GIVEN PASSAGE ▸
— BEGIN —
He’s also become phenomenally popular.
Counting only official sales figures of the main Super Mario series of running-and-jumping games, Nintendo has sold more than 380 million copies, making it more successful than FIFA or Grand Theft Auto. However if you also include those various spinoff games, Mario is the biggest game franchise of all time by a huge margin, selling more than 760 million copies.
And it’s not just that he was big in the ’90s. In the last two decades there have been six Mario games that have individually sold more than 20 million copies each, making them among the most popular games of all time. This includes the latest game in the main series Super Mario Odyssey, and Mario Kart 8 at an astonishing 55 million copies.
The newest game released last week, Mario + Rabbids: Sparks of Hope, is a collaboration with France-based Ubisoft and a follow-up to 2017’s Kingdom Battle. In it, the Mushroom Kingdom that Mario calls home has collided with the world of Ubisoft’s minion-like Rabbids. Inexplicably, this results in both endless parodical slapstick humour and a need to engage enemies in tactical cover-based shootouts.
— END —
TO BE DONE ▸
a) Rewrite the passage on Mario, starting with "And it’s not" and going on through "55 million copies.", changing "two decades" to "twenty years".
b) According to the passage on Mario, how many copies did Mario Kart 8 sell?

LISTED ENTRIES ▸
— BEGIN —
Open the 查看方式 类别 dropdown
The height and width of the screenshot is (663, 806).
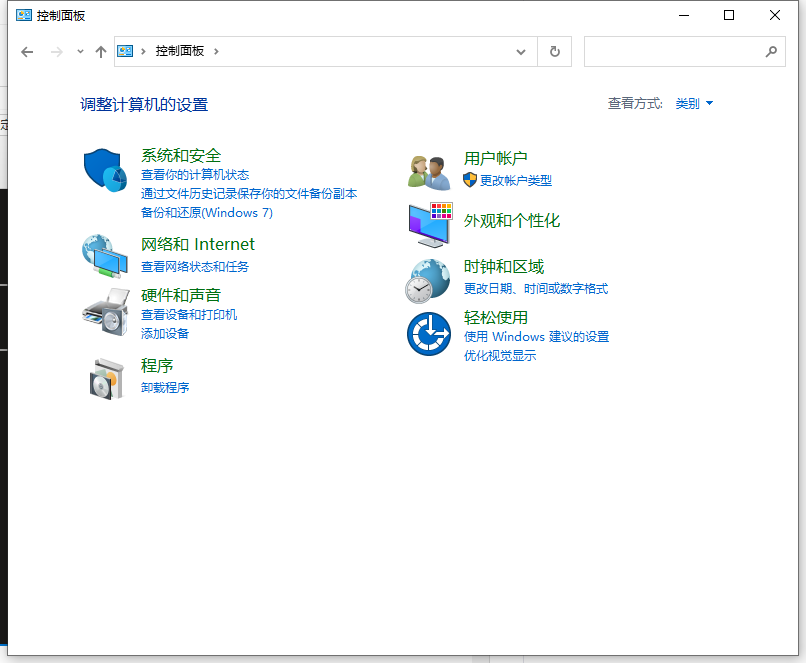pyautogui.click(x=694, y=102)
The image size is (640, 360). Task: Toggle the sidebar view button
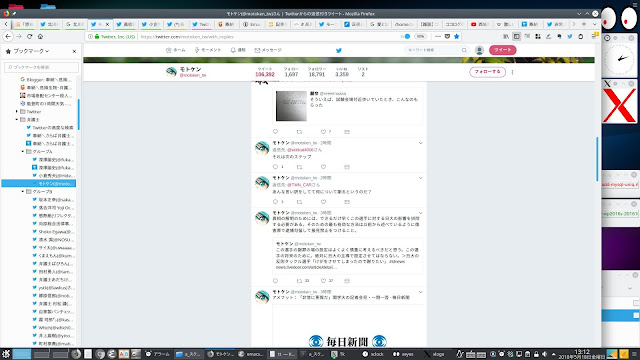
— END —
— BEGIN —
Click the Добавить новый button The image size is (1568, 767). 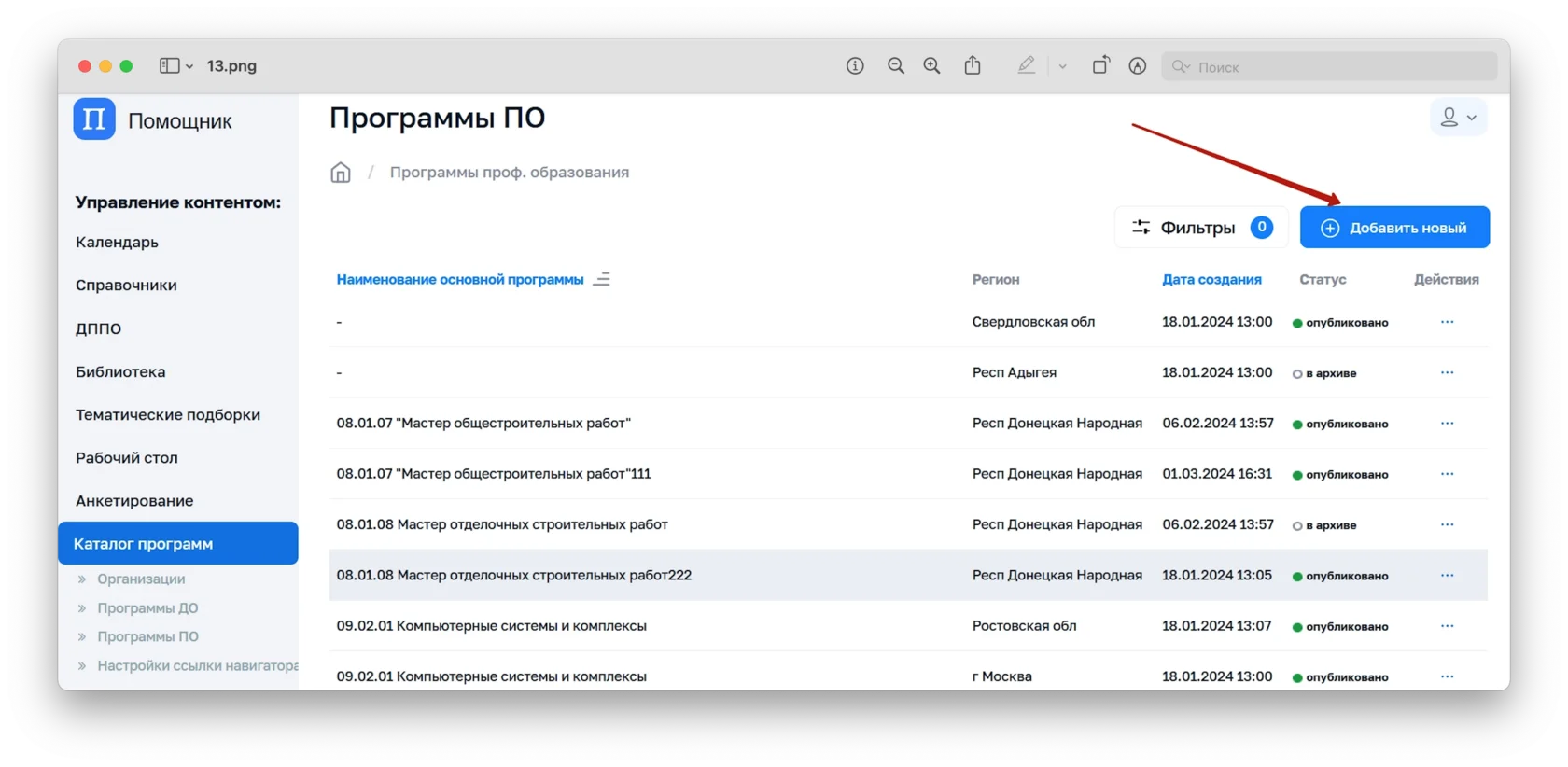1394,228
— END —
— BEGIN —
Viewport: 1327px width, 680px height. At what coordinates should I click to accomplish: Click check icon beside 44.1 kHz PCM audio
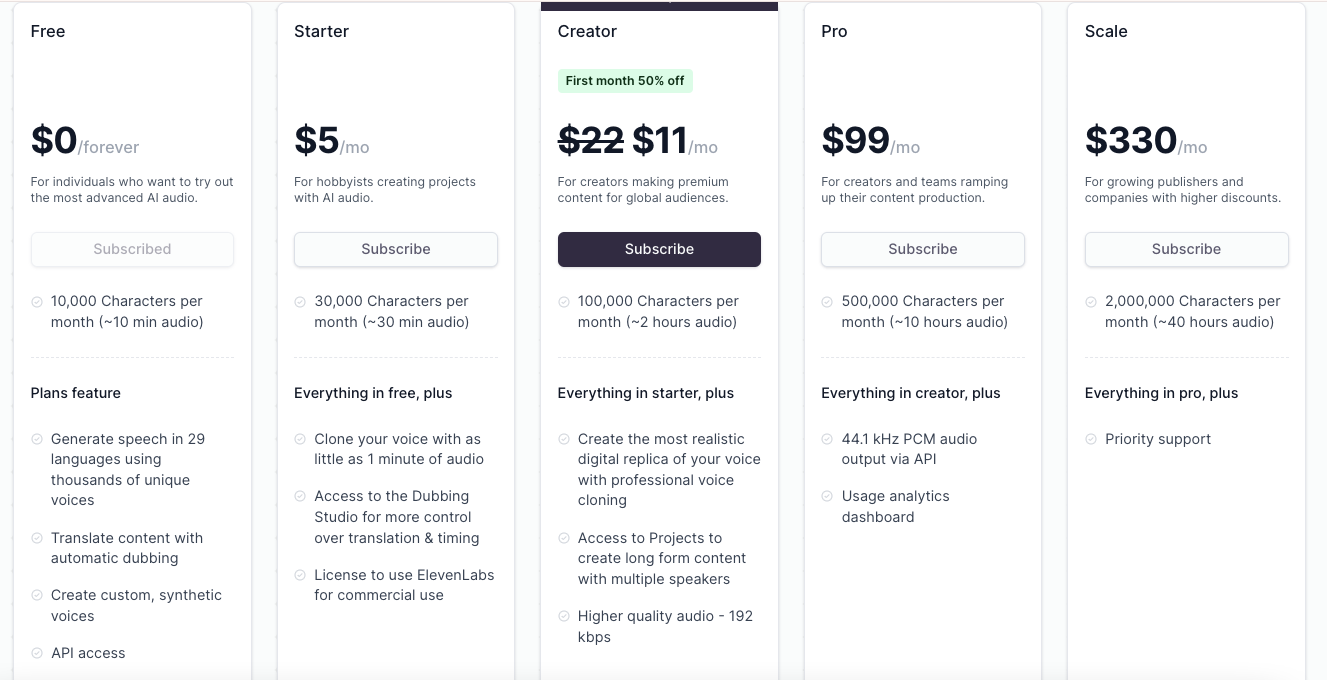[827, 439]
— END —
ANSWERS ▸
a)
And it’s not just that he was big in the ’90s. In the last twenty years there have been six Mario games that have individually sold more than 20 million copies each, making them among the most popular games of all time. This includes the latest game in the main series Super Mario Odyssey, and Mario Kart 8 at an astonishing 55 million copies.

b) 55 million copies.